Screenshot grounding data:
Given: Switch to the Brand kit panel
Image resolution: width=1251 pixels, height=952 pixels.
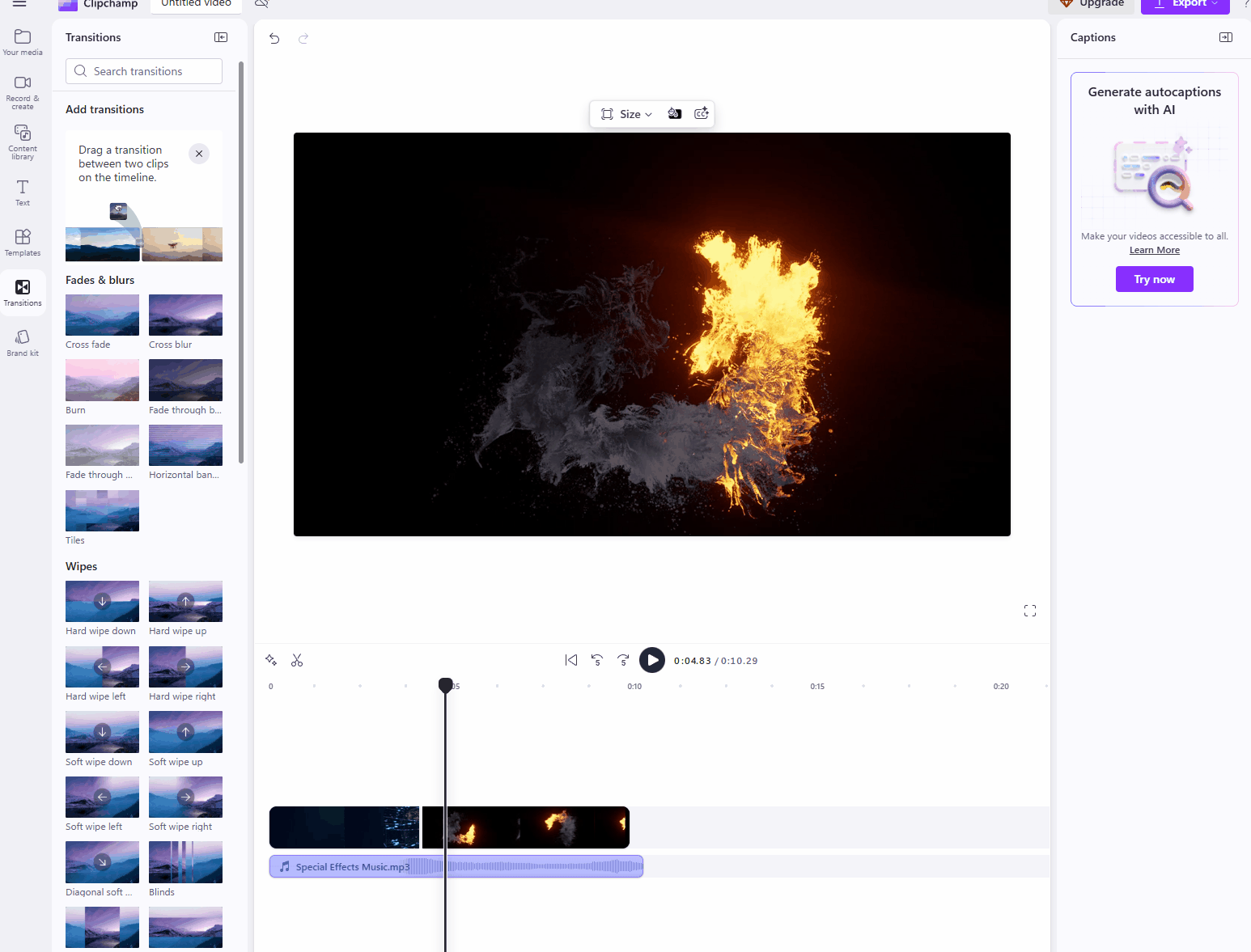Looking at the screenshot, I should tap(22, 341).
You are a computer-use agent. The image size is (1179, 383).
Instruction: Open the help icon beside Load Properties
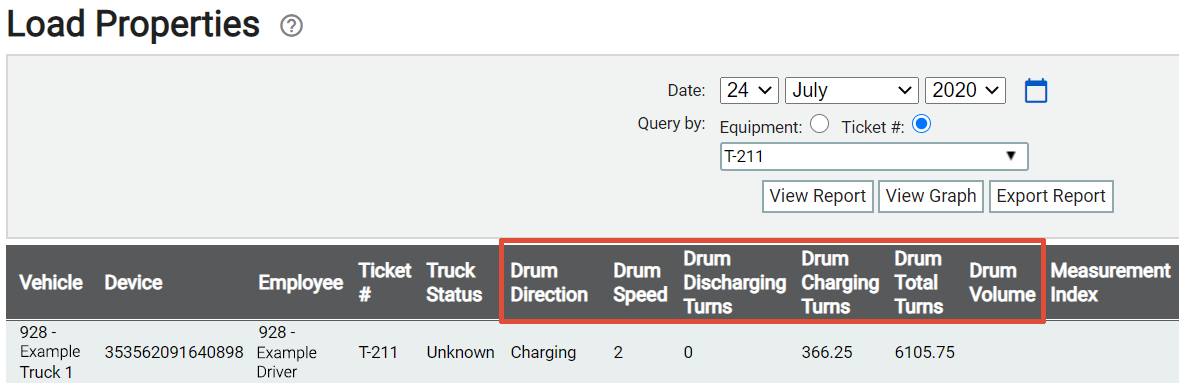click(291, 26)
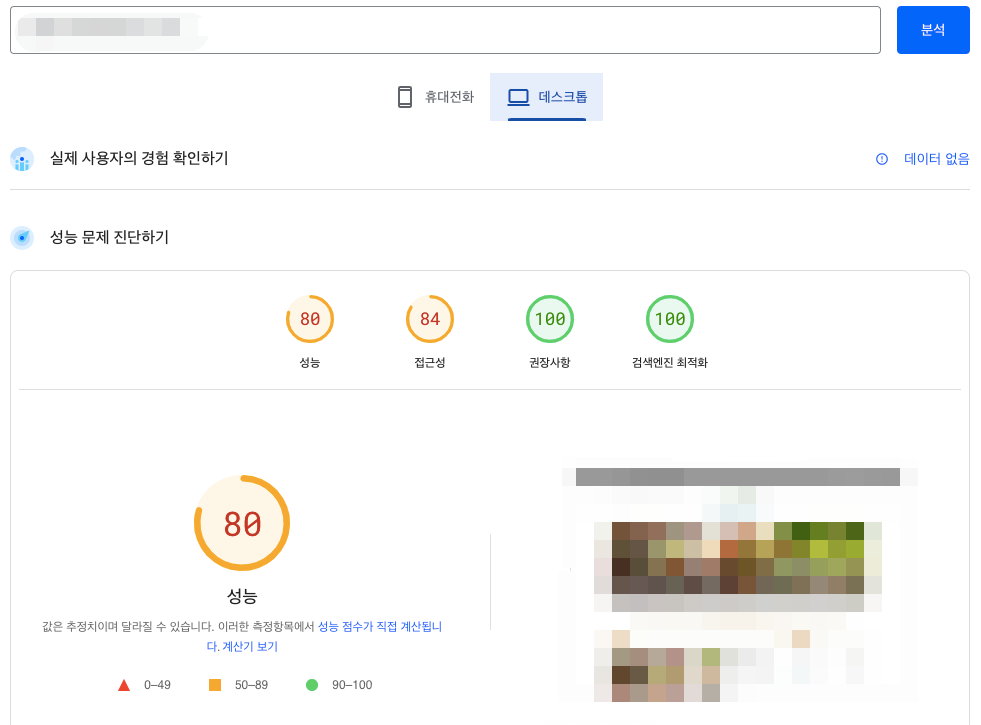Select the 데스크톱 tab
Screen dimensions: 981x725
pyautogui.click(x=546, y=96)
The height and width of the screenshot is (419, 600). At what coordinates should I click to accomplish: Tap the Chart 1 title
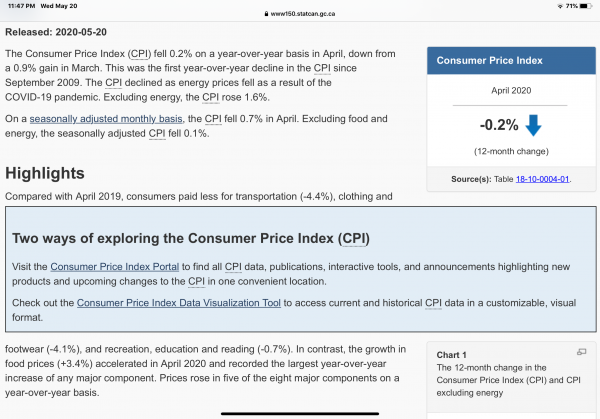click(454, 354)
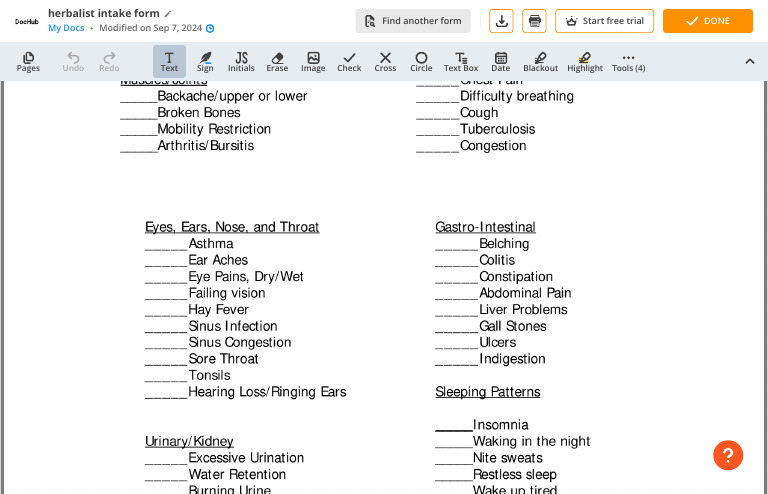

**ASSIGNED TASK:**
Extract only the lines from the one that contains "The height and" through the end of the records, inclusive, and omit every picture.

**SOLUTION FOR THIS PROBLEM:**
The height and width of the screenshot is (419, 600). At what coordinates should I click to accomplish: Tap the Chart 1 title
click(454, 354)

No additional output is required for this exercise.